■ Directions: Your task is to restate word for word the line containing "The image size is (600, 527)." and each line that follows it in the listing, and only those.
******
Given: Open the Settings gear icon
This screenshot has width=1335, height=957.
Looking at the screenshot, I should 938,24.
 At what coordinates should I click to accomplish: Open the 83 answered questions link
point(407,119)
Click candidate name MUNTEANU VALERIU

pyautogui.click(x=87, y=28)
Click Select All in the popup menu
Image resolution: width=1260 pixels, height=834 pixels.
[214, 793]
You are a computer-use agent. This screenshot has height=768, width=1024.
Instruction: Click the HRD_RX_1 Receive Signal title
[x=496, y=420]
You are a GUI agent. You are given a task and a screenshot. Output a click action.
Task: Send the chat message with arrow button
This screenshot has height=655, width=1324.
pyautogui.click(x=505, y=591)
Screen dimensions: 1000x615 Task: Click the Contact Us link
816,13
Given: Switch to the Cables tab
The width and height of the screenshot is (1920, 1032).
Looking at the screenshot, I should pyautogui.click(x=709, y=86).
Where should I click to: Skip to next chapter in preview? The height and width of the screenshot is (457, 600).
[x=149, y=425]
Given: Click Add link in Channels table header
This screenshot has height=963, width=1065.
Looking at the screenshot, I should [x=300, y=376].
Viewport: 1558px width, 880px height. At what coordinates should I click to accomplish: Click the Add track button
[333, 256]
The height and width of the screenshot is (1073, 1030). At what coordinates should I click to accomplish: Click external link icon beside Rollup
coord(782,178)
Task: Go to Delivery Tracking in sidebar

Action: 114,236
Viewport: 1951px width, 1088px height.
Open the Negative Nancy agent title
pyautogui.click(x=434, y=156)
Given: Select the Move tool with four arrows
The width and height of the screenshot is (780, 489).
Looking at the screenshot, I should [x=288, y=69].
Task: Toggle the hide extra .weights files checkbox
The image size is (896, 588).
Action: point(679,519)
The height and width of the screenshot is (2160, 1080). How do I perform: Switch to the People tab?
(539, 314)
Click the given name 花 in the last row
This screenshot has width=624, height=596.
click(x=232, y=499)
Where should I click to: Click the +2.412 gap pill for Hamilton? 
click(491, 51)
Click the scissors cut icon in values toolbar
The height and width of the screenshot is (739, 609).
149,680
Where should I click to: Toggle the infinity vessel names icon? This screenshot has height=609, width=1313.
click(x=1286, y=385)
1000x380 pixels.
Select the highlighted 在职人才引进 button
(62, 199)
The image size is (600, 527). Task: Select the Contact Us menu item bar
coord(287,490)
******
■ Answer for this exercise:
The image size is (600, 527). Task: Select the Contact Us menu item bar
coord(287,490)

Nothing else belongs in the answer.